Start of DATASET CONTENT

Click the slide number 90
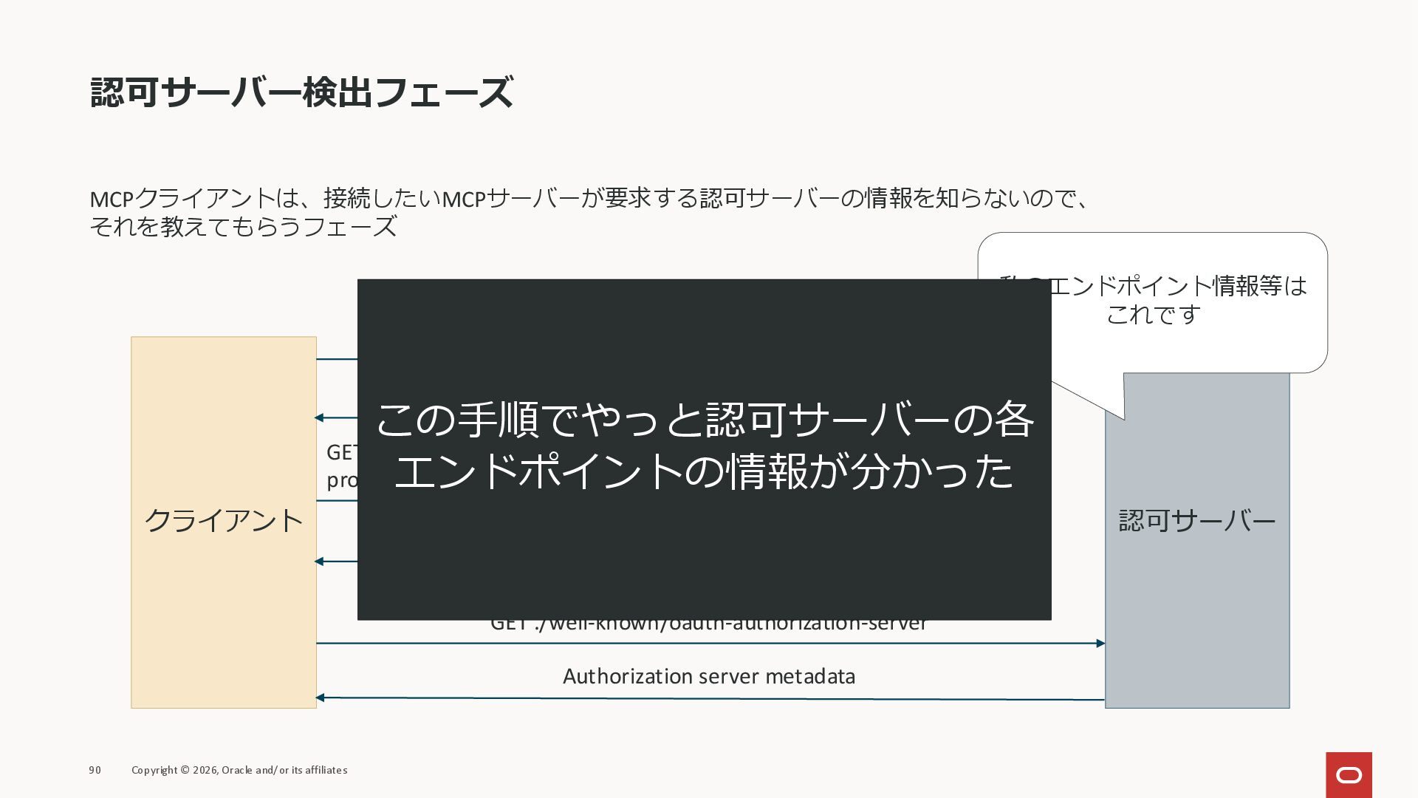This screenshot has height=798, width=1418. (x=95, y=770)
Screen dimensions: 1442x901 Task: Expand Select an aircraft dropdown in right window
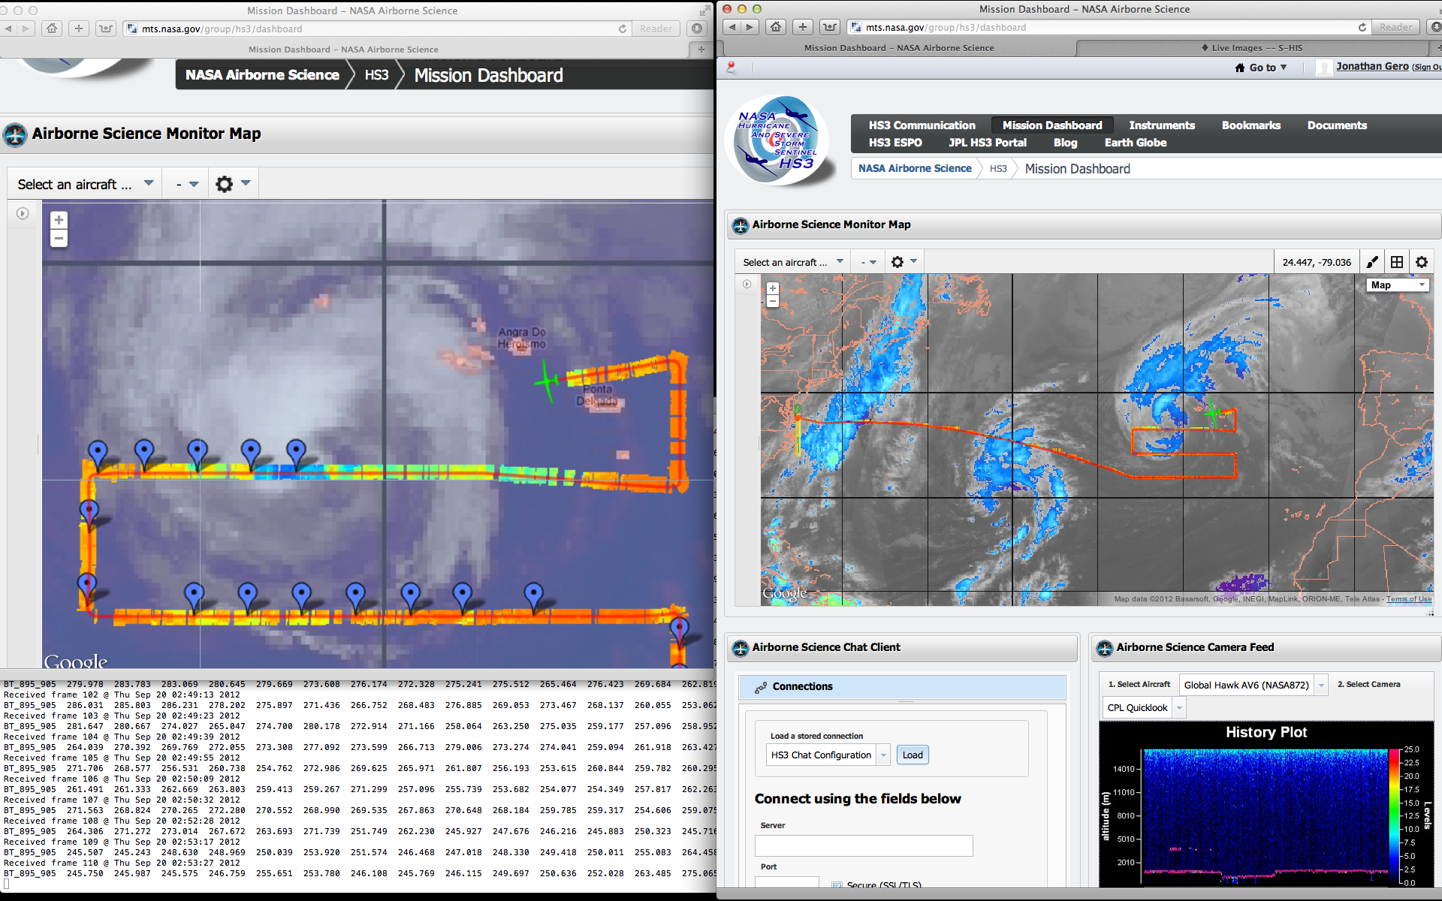tap(792, 262)
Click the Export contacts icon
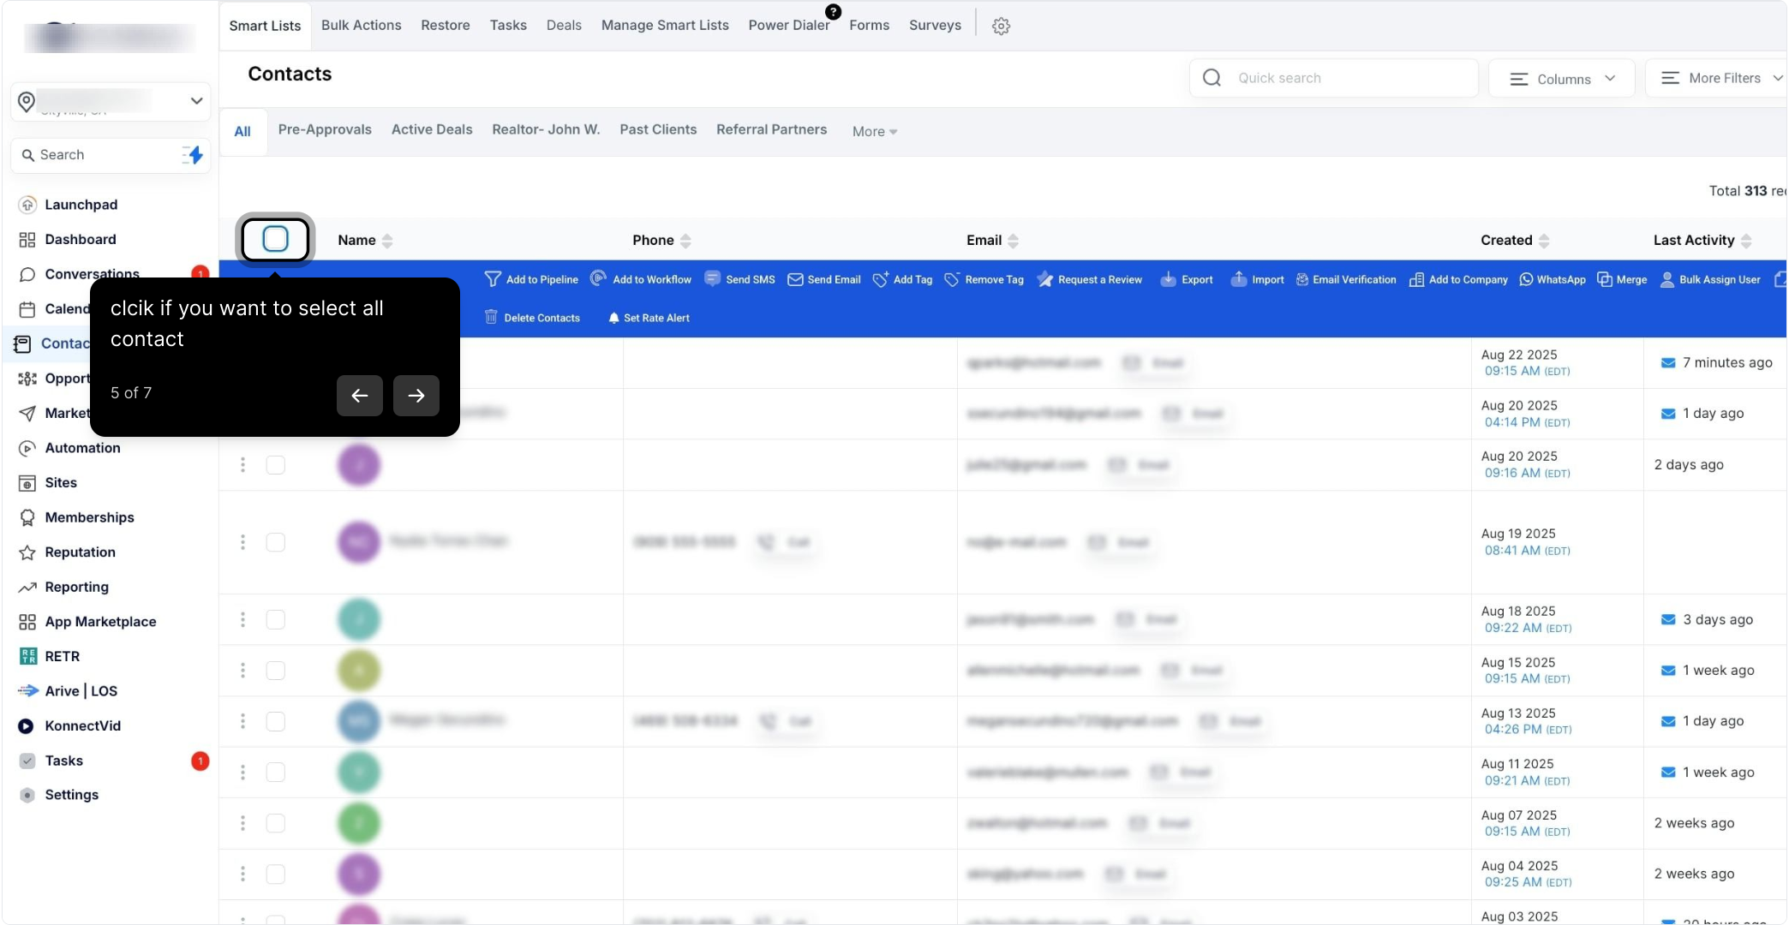 click(x=1168, y=279)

End of DATASET CONTENT

## TRY IT
Make an exact copy of the records above, with the pictures left out.

## EXERCISE ANSWER
Click the slide number 90
This screenshot has height=798, width=1418. (x=95, y=770)
Screen dimensions: 1442x901 Task: Expand Select an aircraft dropdown in right window
tap(792, 262)
Click the Export contacts icon
 click(x=1168, y=279)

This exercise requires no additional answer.